Terpisah, Fauzan Havis membantah semua apa yang disampaikan Heldo. Mantan ketua DPRD Bukittinggi dua periode itu menyebut DPD dan DPW termasuk KPU Bukittinggi belum menjalankan putusan MA RI yang diperkuat putusan PN Kelas 1A Padang.


"Belum ada dijalankan. Mulai dari pencabutan SK Rahmi, kemudian SK saya dikembalikan sebagai ketua sah DPD PAN Bukittinggi, terus saya dipecat karena melanggar aturan partai. Baik pencabutan SK atas nama orang lain atau Rahmi maupun pengangkatan saya kembali sebagai ketua DPD PAN, belum ada dan saya juga tidak terima berita acaranya. Begitu juga tentang saya melanggar aturan partai, aturan mana yang saya langgar, tidak ada kejelasaan," tegas Fauzan.


Ia lanjutkan, begitu juga soal uang denda dwangsom dan ketidaktahuan Ketua KPU Bukittinggi terhadap hasil proses aanmaning yang digelar PN Kelas 1A Padang.


"Masa, DPD atau DPW PAN bayar uang denda ke pengadilan, harusnya kalau memang sudah dibayar, ya, kepada saya. Nyatanya, saya tidak menerima bukti pembayaran dwangsom itu. Juga soal tidak tahunya ketua KPU tentang putusan Pengadilan saat digelar aanmaning, KPU hadir dan menerima putusan PN tersebut," beber Fauzan. 


Memang diawal polemik kepengurusan partai PAN terjadi, kata Fauzan, ketua KPU Bukittinggi dijabat Benny Azis. Namun setelah dilaporkan ke DKPP (Dewan Kehormatan Penyelenggara Pemilu) keluar putusan, Benny Azis melanggar etika yang tidak sesuai aturan dimana akhirnya lengser sebagai ketua KPU dan turun sebagai anggota.       

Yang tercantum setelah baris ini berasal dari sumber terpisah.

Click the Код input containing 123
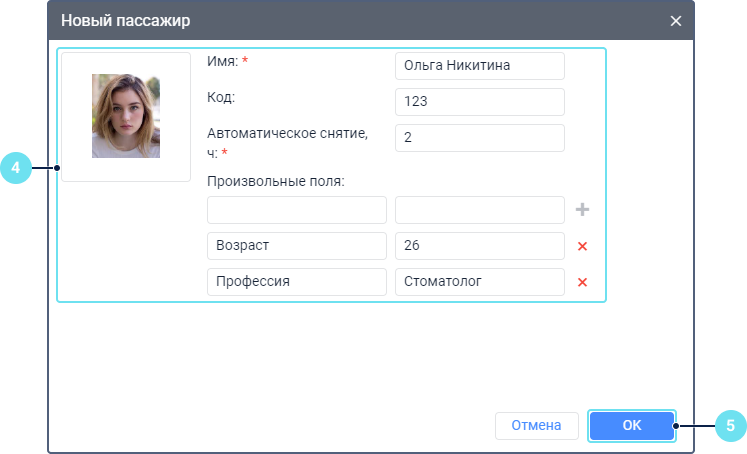This screenshot has height=454, width=747. pyautogui.click(x=480, y=102)
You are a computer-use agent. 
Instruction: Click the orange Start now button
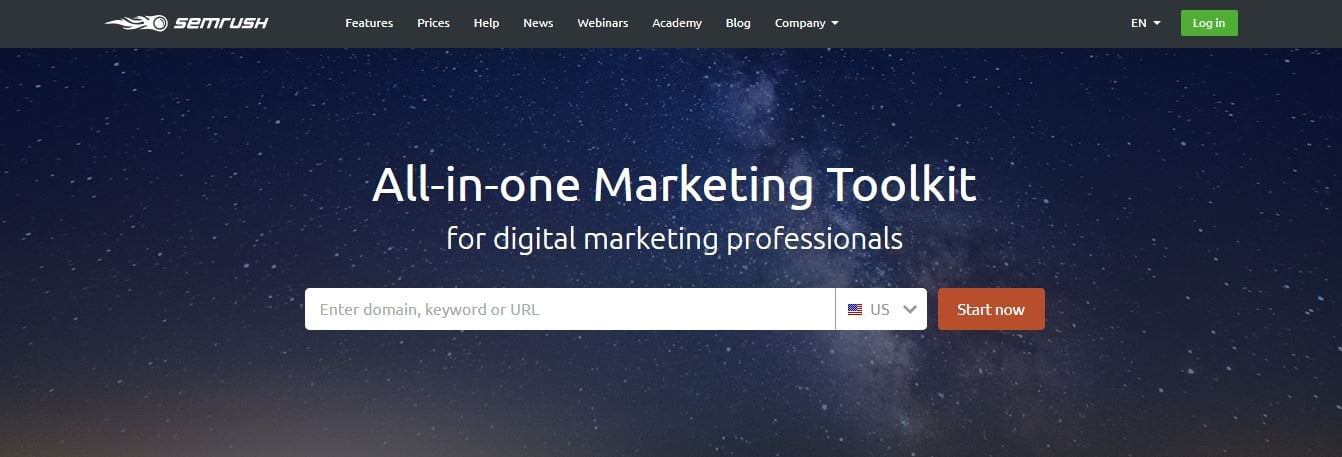(991, 309)
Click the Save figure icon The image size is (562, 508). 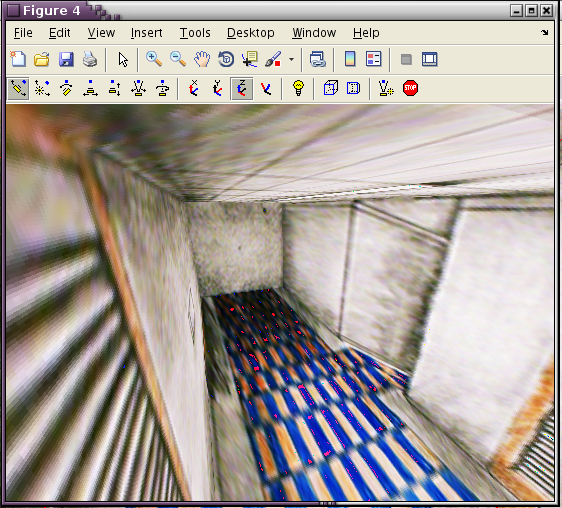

"Nah, setelah Benny digantikan Heldo Aura, bagaimanapun semua urusan dan tanggungjawab di lembaga tersebut diserahkan ke Heldo. Termasuk saat digelarnya proses aanmaning di pengadilan pada 20 Februari 2020 lalu. Meski ketuanya tidak hadir, tentu ada laporan dari anggota-anggota KPU seperti hadirnya Benny mengikuti proses pengadilan hingga menerima putusan. Jadi, kenapa sekarang Heldo mengaku tidak mengetahui tentang apa putusan pengadilan itu," tandas Fauzan mempertanyakan. (AN)  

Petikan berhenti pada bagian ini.